═════ SELECTED PASSAGE

Statistics Reflections

Motivation

In the MIDS program, we emphasize thinking critically about data analysis and upholding principles of diversity, equity, and inclusion. Quantitative fields like data science are often viewed as “amoral,” but human judgment always plays a role in data collection and analysis. As data scientists, we must carefully consider the societal factors that play a role in our work. The materials presented with this assignment explore how statistics/data science interact with society at large.

This assignment connects to the third course learning objective: Make careful and critical decisions about model building and consider real-world implications.

Instructions

You are required to complete four statistics reflections throughout the semester. You can select any four from the list of materials below.

  • Begin your assignment with a header that includes your name and the title and source of your selected material

  • Reflect on the material selected. What did it make you think about? How does it affect your work as a data scientist? Note that you are required to engage with the material and provide your thoughts/reactions; you should NOT be summarizing the piece.

  • While there is no minimum word count for the reflections, you are expected to meaningfully engage with the material (2-3 paragraphs). You can use the suggested questions to get started, but you are not required to answer them in your response.

  • In Gradescope, select the appropriate reflection assignment based on the due date. All of the assignments are already available, so you can complete them at any time!

══════════
═════ DATA LISTING

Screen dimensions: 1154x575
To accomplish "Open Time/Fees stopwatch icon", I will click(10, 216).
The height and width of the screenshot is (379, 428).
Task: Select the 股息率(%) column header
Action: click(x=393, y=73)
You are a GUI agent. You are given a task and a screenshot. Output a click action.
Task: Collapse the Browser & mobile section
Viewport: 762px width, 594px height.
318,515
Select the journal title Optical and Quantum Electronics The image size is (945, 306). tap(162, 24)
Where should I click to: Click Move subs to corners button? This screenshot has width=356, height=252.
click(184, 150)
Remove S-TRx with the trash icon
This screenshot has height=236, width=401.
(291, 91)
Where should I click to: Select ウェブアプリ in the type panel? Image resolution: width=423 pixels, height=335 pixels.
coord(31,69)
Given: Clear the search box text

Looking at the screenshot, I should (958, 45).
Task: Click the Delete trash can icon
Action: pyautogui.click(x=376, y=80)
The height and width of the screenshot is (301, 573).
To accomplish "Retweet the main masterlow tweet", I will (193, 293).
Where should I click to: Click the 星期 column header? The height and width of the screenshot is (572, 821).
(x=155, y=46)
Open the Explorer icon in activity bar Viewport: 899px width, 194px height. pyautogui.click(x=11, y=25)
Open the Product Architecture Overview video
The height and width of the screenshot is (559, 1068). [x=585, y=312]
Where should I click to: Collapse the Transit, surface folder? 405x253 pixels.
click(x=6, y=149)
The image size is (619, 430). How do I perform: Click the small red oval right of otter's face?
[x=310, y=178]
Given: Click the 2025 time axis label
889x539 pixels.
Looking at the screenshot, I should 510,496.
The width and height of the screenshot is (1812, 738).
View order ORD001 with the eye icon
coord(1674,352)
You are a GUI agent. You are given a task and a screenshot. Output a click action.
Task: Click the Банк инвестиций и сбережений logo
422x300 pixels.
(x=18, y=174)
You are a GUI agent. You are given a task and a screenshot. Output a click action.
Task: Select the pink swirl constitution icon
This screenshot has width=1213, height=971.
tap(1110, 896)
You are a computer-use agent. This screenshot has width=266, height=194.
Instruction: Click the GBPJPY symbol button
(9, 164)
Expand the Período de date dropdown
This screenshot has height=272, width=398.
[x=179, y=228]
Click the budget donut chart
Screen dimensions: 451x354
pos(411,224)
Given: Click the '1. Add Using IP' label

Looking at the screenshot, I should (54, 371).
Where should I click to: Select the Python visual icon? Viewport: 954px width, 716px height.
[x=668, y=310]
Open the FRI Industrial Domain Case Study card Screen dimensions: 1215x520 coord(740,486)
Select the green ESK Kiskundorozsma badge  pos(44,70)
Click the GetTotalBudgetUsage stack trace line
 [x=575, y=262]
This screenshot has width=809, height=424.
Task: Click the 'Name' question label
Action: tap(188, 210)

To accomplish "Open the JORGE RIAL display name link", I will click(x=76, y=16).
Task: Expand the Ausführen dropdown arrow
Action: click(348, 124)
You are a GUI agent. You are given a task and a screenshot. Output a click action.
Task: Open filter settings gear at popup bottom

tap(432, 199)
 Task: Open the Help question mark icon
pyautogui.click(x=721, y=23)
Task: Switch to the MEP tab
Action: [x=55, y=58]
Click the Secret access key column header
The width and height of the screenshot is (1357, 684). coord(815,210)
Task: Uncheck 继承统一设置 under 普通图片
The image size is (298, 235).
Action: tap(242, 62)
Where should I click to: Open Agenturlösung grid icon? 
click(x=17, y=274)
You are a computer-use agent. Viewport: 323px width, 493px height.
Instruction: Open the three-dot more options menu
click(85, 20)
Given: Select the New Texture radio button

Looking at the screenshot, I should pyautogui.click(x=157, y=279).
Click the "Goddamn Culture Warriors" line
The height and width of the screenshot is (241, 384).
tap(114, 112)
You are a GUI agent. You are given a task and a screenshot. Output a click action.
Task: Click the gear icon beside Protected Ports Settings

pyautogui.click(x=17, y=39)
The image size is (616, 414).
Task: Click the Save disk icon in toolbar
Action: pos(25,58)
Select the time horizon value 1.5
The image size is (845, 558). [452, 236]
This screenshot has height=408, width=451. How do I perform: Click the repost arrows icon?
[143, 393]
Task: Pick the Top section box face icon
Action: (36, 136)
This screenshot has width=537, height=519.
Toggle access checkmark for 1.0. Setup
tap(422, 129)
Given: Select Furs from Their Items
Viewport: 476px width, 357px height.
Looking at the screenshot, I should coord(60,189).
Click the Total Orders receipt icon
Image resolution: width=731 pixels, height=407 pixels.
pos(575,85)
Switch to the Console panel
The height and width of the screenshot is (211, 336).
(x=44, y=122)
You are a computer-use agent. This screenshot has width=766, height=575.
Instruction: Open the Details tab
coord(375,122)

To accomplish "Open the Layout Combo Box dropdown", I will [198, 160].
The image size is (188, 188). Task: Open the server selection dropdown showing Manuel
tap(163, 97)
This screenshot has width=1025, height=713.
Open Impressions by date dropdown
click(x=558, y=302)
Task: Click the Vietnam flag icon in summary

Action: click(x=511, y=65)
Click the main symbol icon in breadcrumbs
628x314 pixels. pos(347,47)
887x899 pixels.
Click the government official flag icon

══════════

PROMPT 1:
How many reflections does the statistics reflections assignment require over the semester?
PROMPT 2:
Reproduce the statistics reflections assignment between "In the MIDS" and "of materials below.", inclusive.
The records stand apart from the statistics reflections assignment.

TASK RESULT 1:
Four.

TASK RESULT 2:
In the MIDS program, we emphasize thinking critically about data analysis and upholding principles of diversity, equity, and inclusion. Quantitative fields like data science are often viewed as “amoral,” but human judgment always plays a role in data collection and analysis. As data scientists, we must carefully consider the societal factors that play a role in our work. The materials presented with this assignment explore how statistics/data science interact with society at large.

This assignment connects to the third course learning objective: Make careful and critical decisions about model building and consider real-world implications.

Instructions

You are required to complete four statistics reflections throughout the semester. You can select any four from the list of materials below.